Problem to work on:
Every line from the one with "You are a computer-use" through the final line of the data below goes in the answer, copied exactly. Pictures do not.

[Stored items]
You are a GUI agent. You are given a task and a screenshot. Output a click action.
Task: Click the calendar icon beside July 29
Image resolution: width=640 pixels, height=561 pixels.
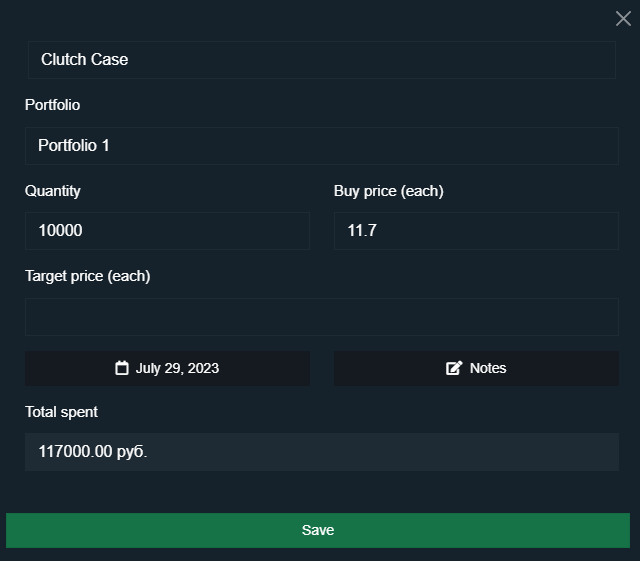click(x=122, y=368)
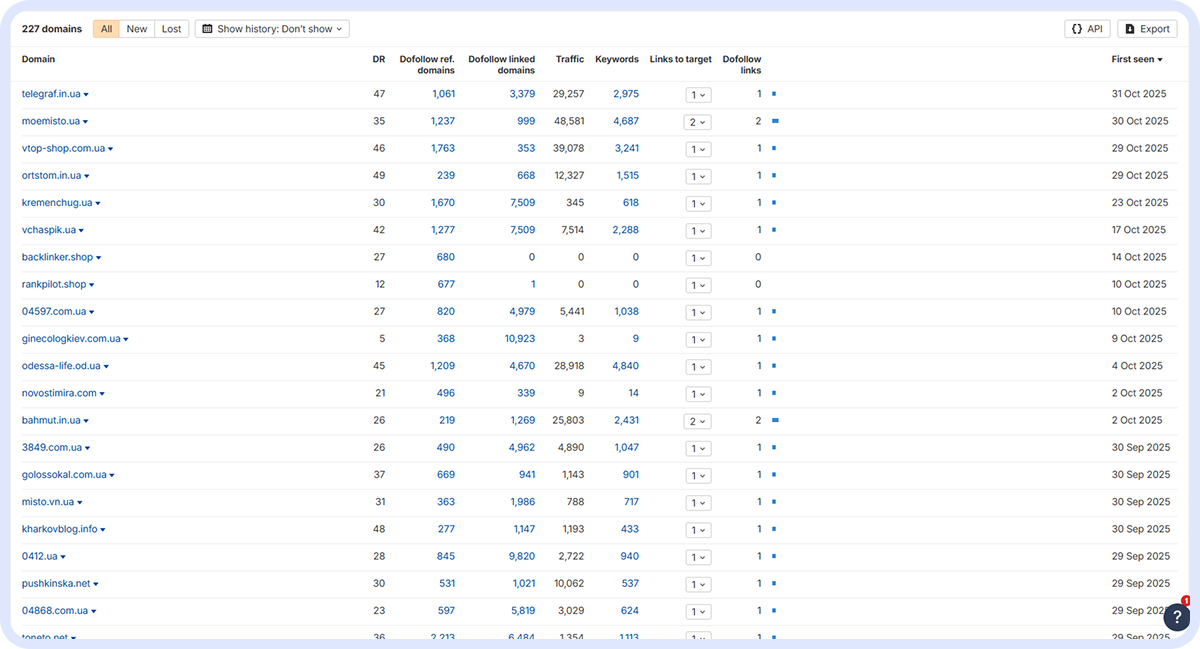Enable the All domains filter
This screenshot has width=1200, height=649.
pyautogui.click(x=106, y=28)
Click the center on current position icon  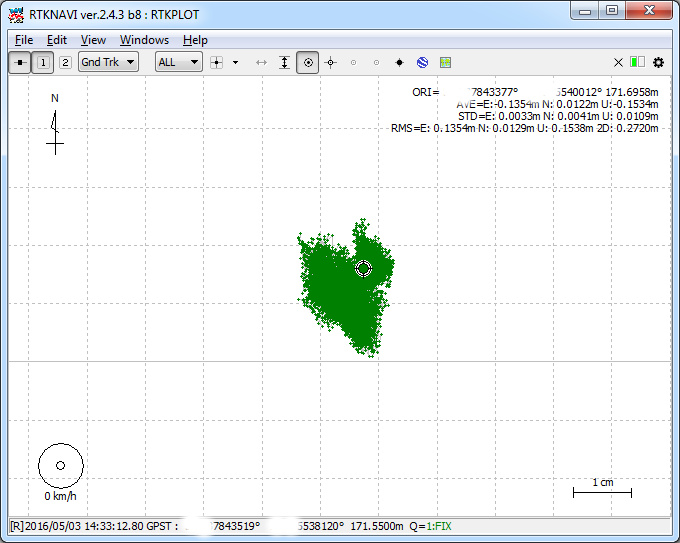point(308,62)
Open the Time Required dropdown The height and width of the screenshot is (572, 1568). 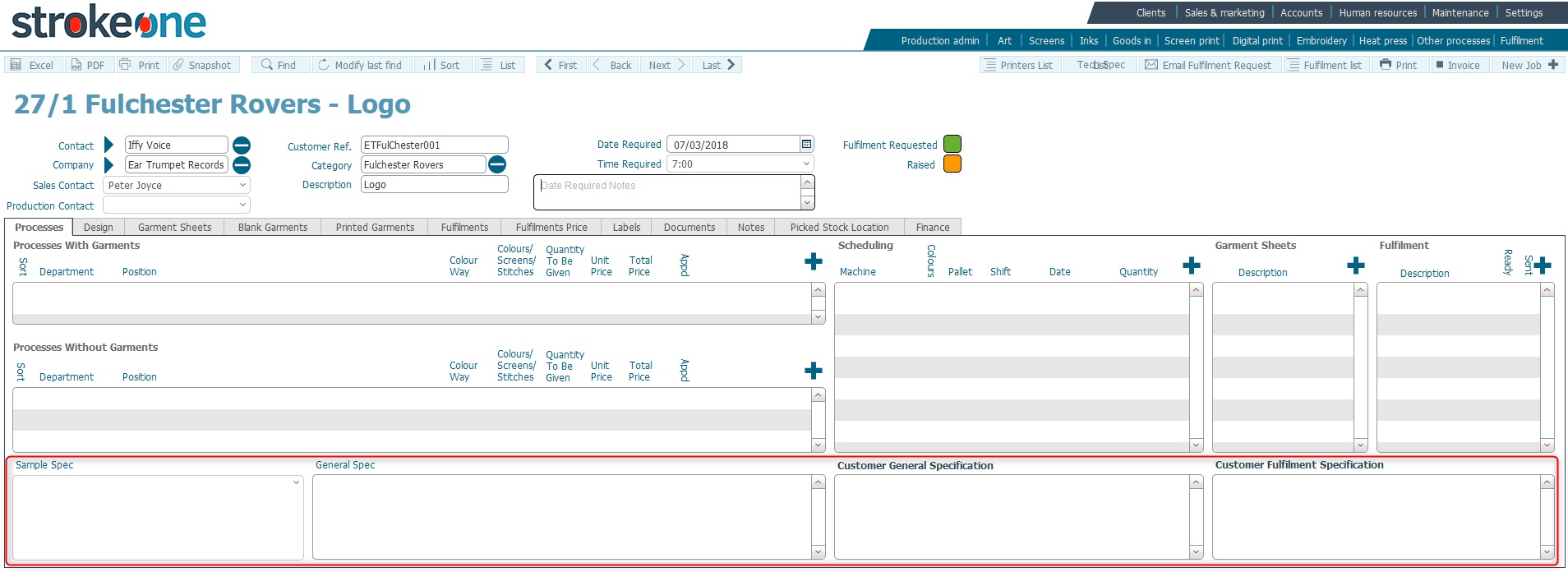click(805, 164)
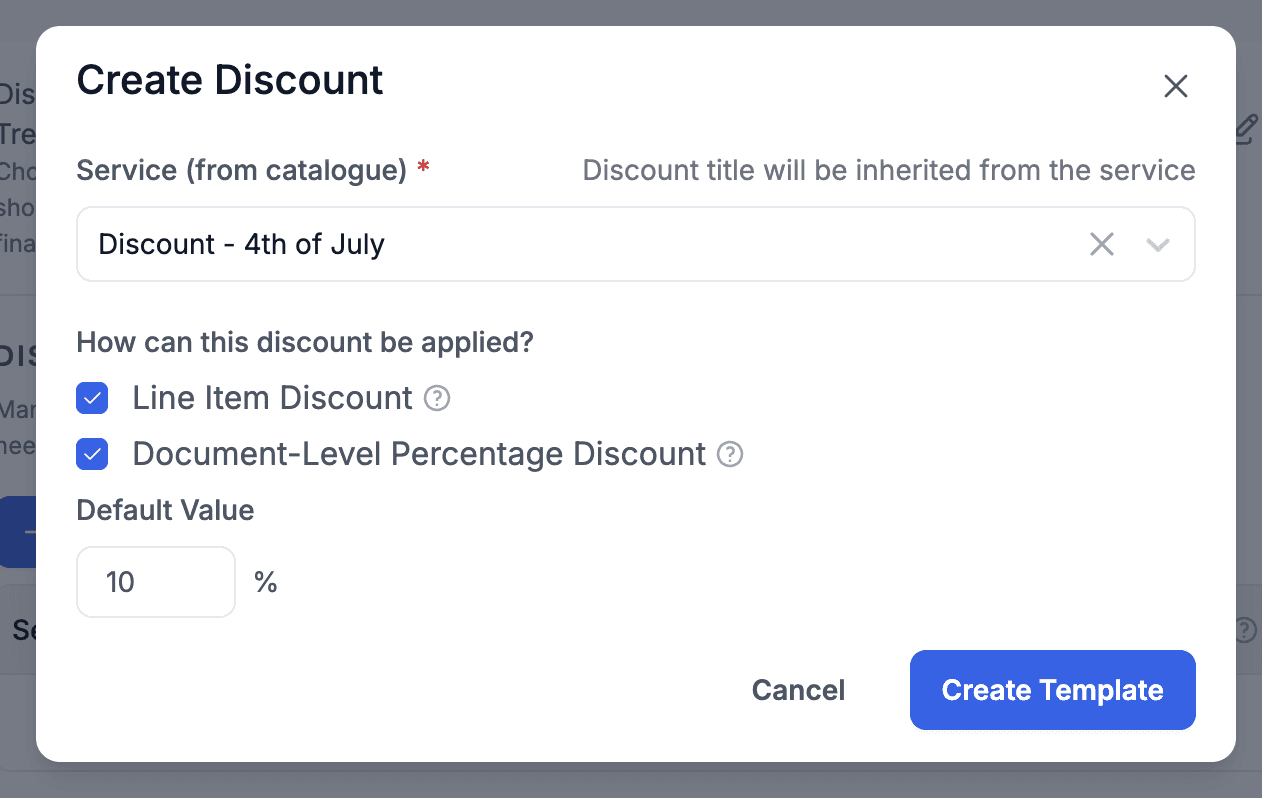Click the Create Discount dialog title
1262x798 pixels.
(x=230, y=81)
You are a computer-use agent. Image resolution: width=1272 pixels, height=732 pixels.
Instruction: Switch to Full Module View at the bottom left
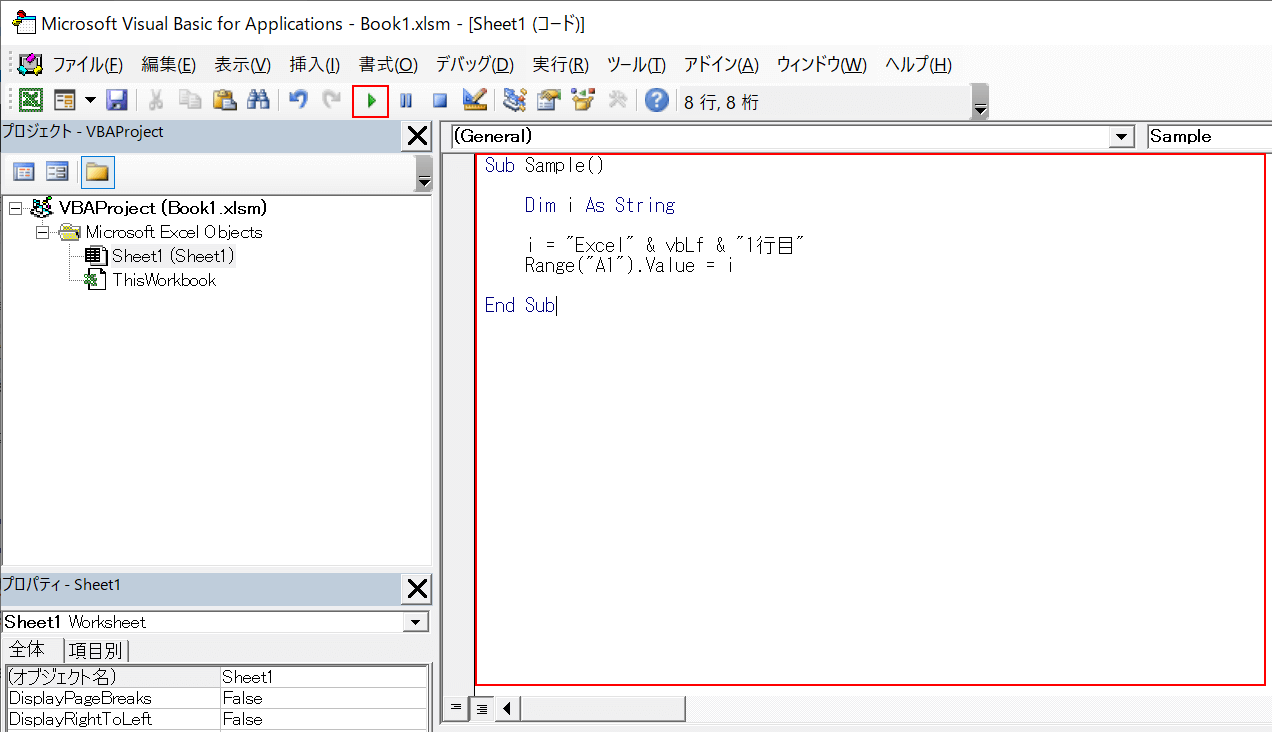coord(481,709)
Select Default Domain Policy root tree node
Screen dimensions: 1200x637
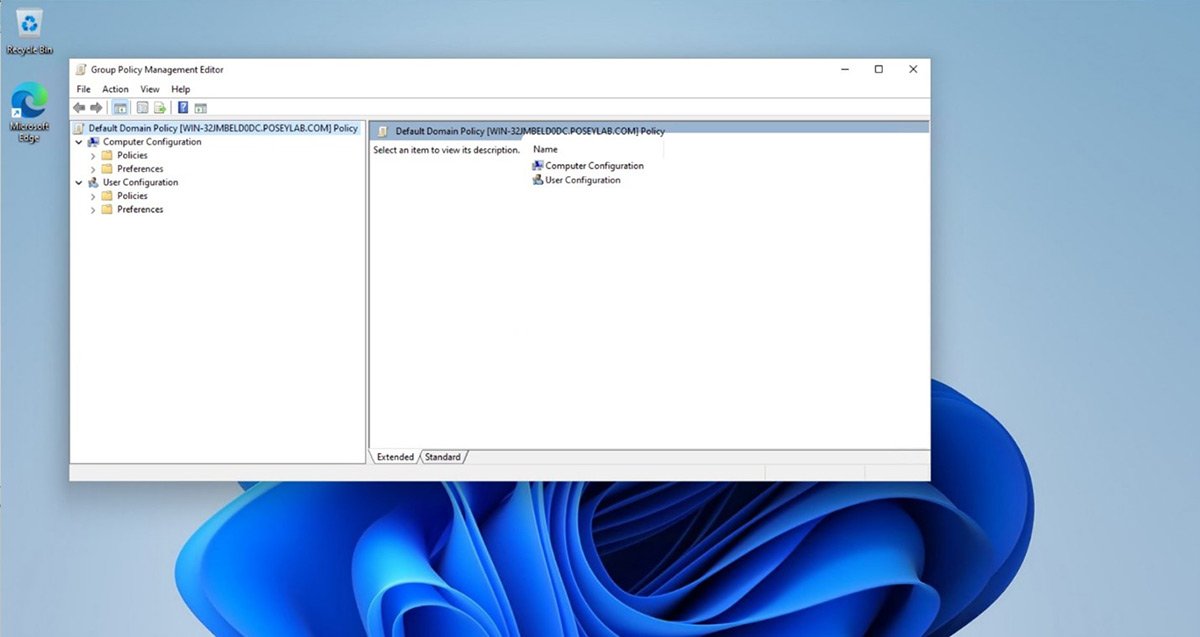[222, 128]
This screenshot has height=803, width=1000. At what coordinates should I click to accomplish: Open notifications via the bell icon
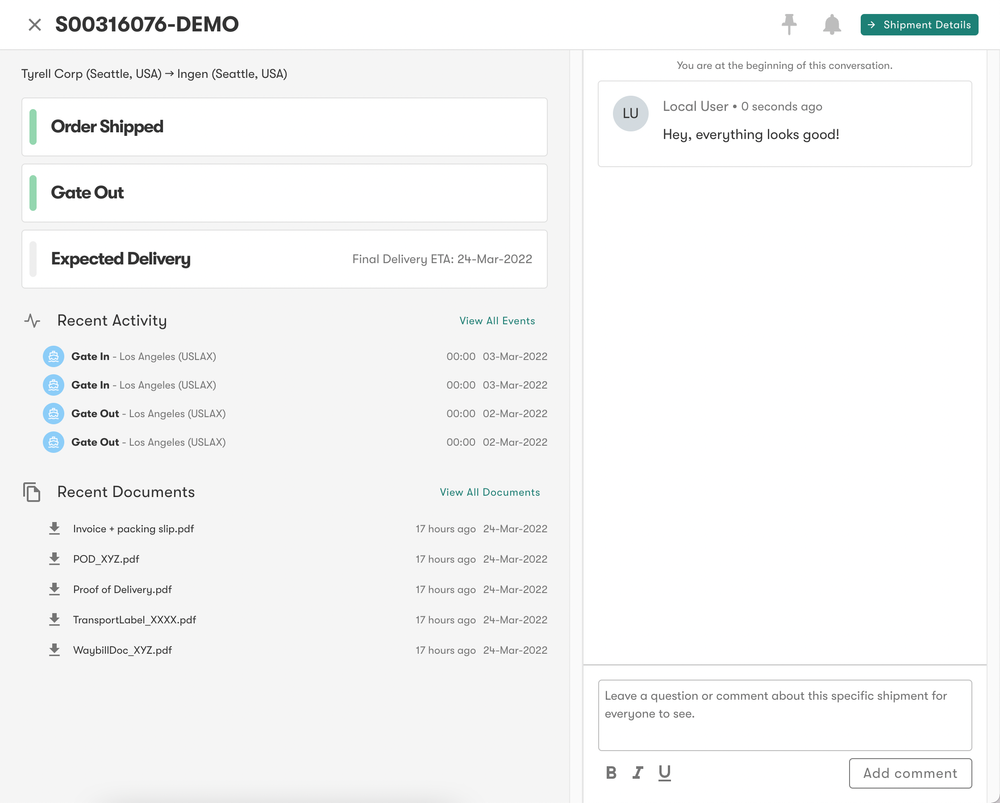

Response area:
You are a computer-use agent. Image resolution: width=1272 pixels, height=732 pixels.
Instruction: Switch to Full Module View at the bottom left
coord(481,709)
Select Default Domain Policy root tree node
Screen dimensions: 1200x637
[222, 128]
This screenshot has height=803, width=1000. At what coordinates should I click to accomplish: Open notifications via the bell icon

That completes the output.